Given:
[tex]\lim_{x\to1}\frac{sin(\pi x)}{x-1}[/tex]
1. You need to evaluate it by substituting this value:
[tex]x=1[/tex]
Then:
[tex]=\frac{sin(\pi(1))}{1-1}=\frac{0}{0}[/tex]
2. Since it has an indeterminate form of zero over zero, you can use L'Hopital Rule and derivate the numerator and the denominator:
- Set up:
[tex]\lim_{x\to1}\frac{\frac{d}{dx}(sin(\pi x))}{\frac{d}{dx}(x-1)}[/tex]

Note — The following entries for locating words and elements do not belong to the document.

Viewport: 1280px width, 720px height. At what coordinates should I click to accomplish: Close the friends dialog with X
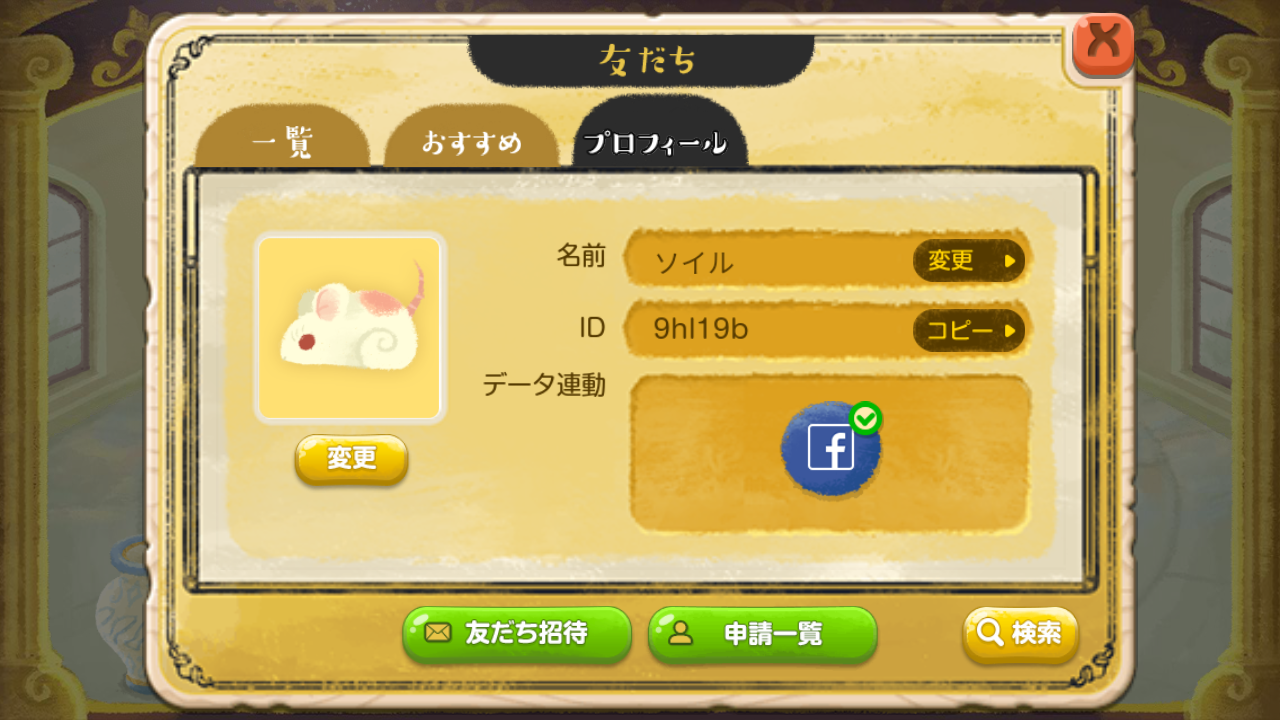(x=1103, y=46)
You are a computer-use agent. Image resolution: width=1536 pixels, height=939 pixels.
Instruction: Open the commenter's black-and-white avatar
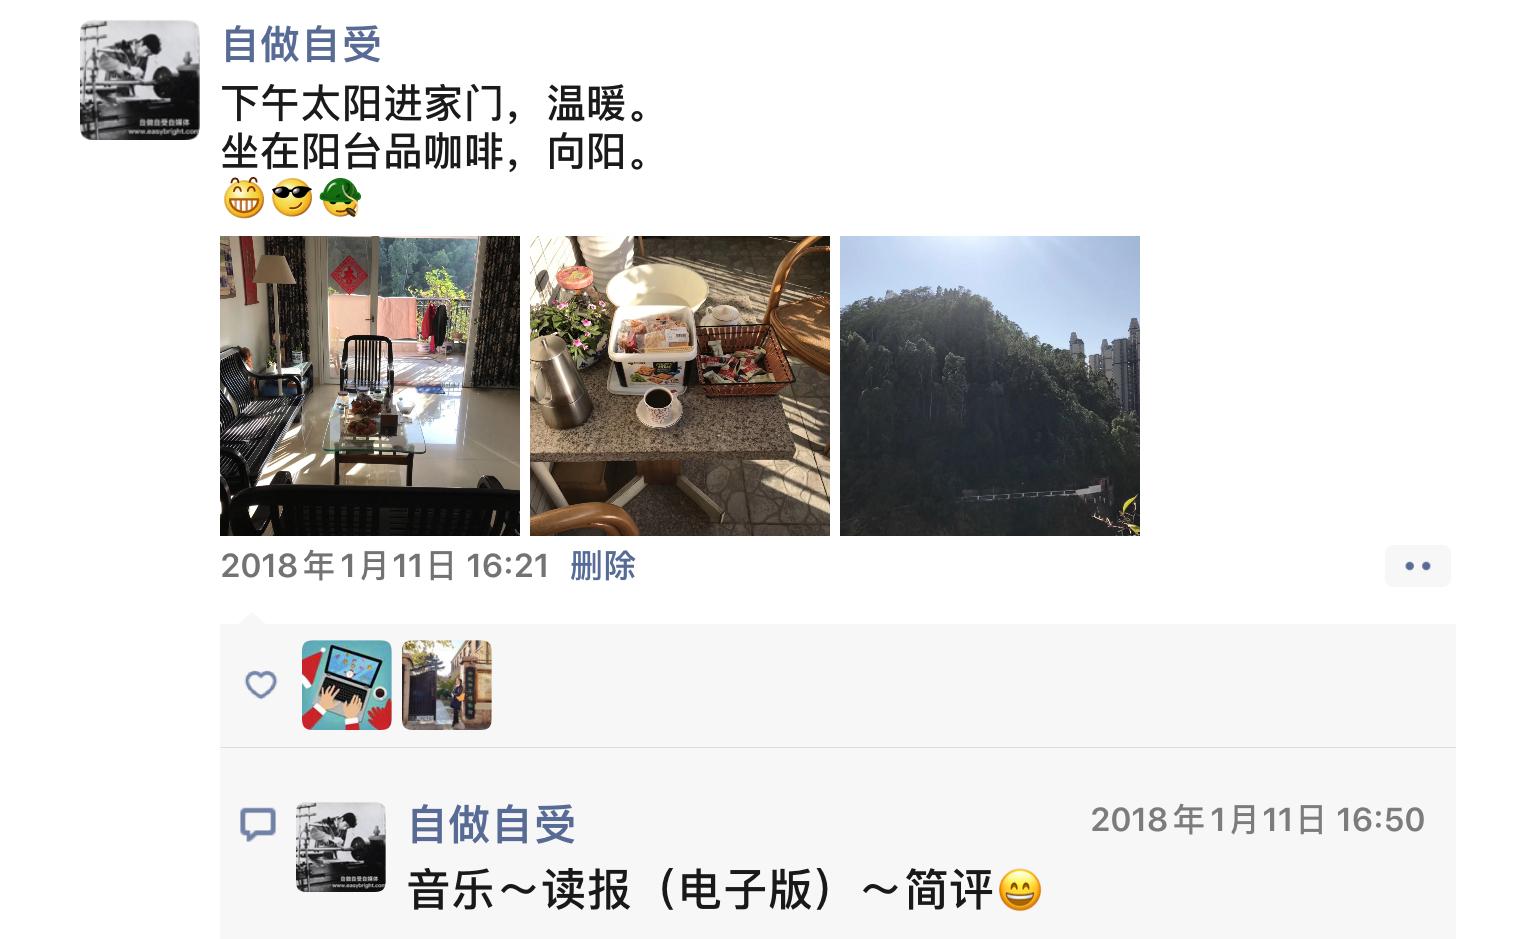pos(341,847)
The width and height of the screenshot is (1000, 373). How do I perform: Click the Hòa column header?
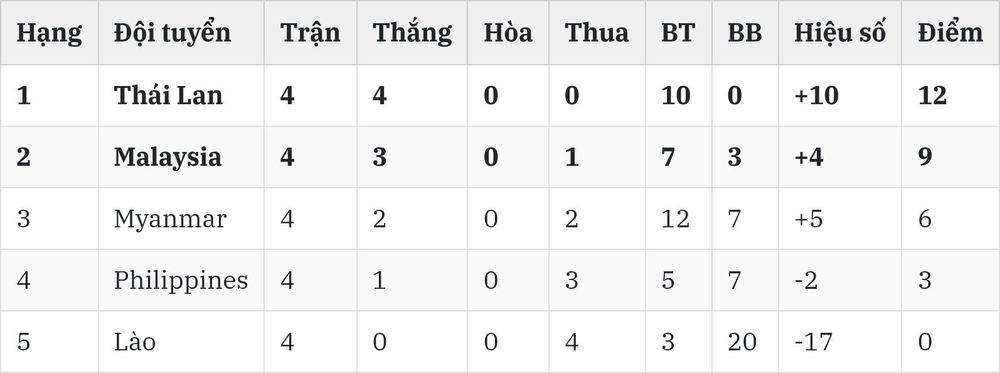point(508,33)
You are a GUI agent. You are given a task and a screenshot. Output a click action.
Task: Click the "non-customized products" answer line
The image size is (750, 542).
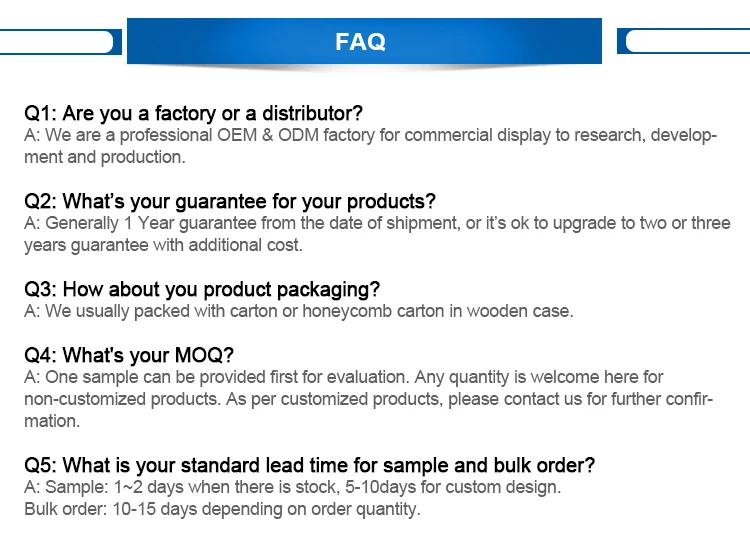click(x=368, y=399)
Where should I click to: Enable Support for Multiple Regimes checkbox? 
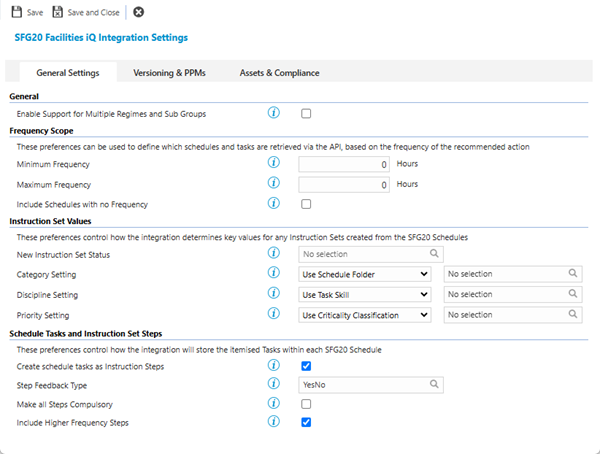[x=307, y=114]
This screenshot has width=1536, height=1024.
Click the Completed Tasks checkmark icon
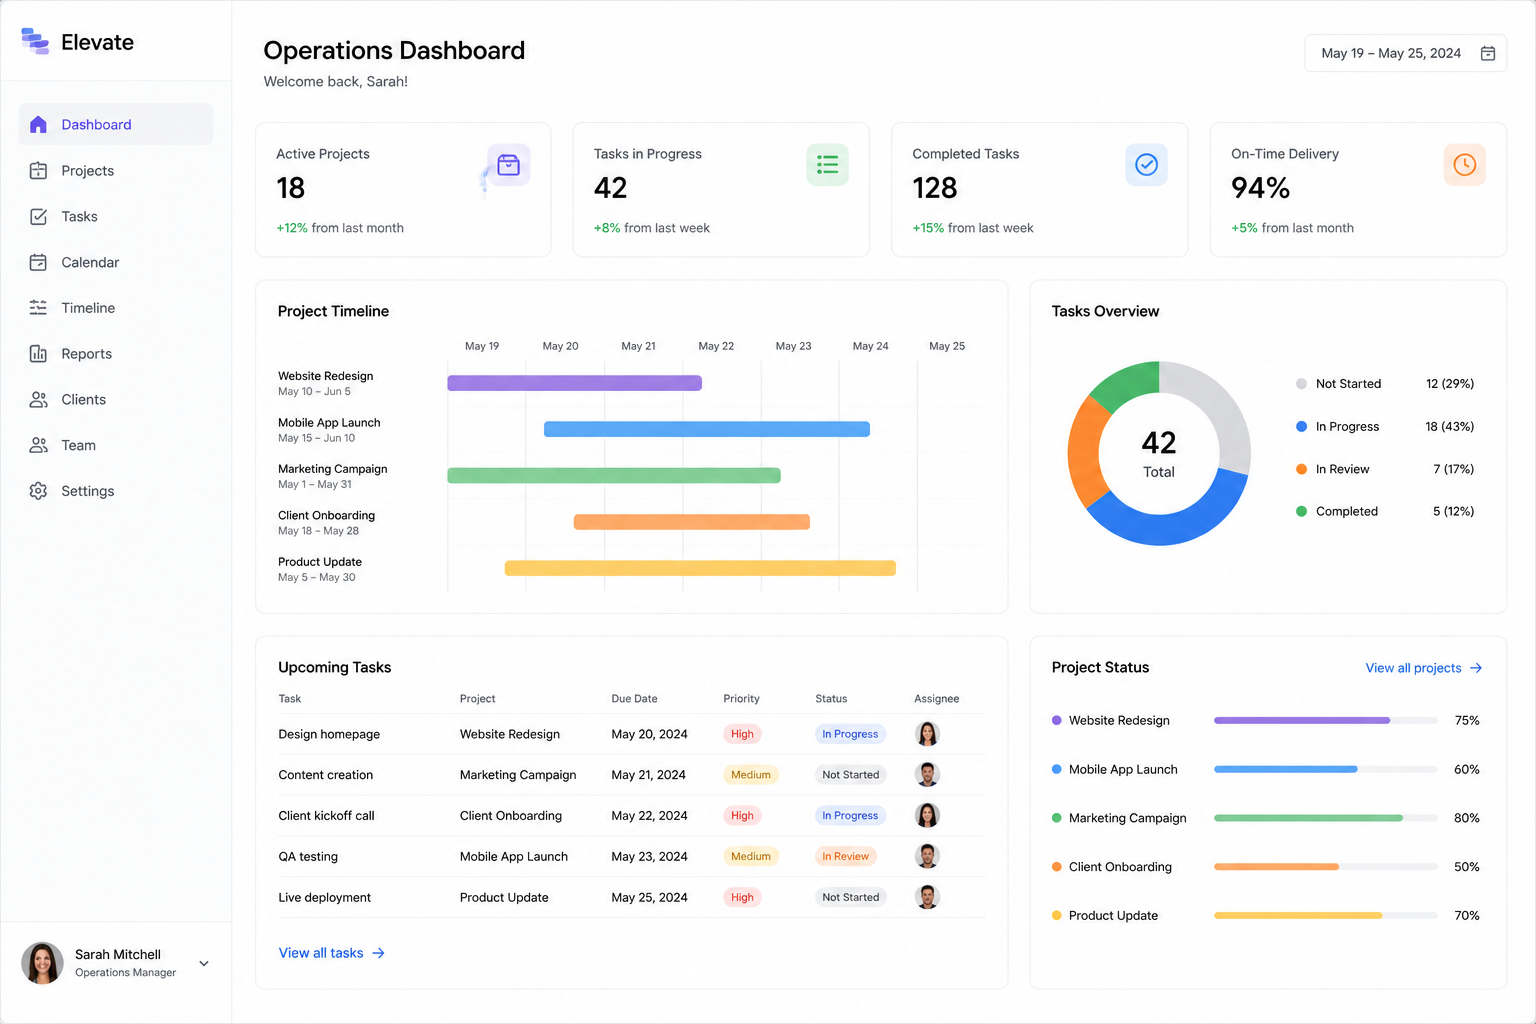(1146, 165)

- Apply these Derivative Rules:
[tex]\begin{gathered} \frac{d}{dx}(sin(u(x))=cos(u(x))\cdot u^{\prime}(x) \\ \\ \frac{d}{dx}(x^n)=nx^{n-1} \\ \\ \frac{d}{dx}(k)=0 \end{gathered}[/tex]
Where "k" is a constant.
Then:
[tex]\lim_{x\to1}\frac{cos(\pi x)\cdot(\pi x)^{\prime}}{1}[/tex][tex]\lim_{x\to1}\frac{\pi cos(\pi x)}{1}[/tex][tex]\lim_{x\to1}\pi cos(\pi x)[/tex]
3. Evaluate:
[tex]=\pi cos(\pi(1))=\pi(-1)=-\pi[/tex]
Hence, the answer is:
[tex]=-\pi[/tex]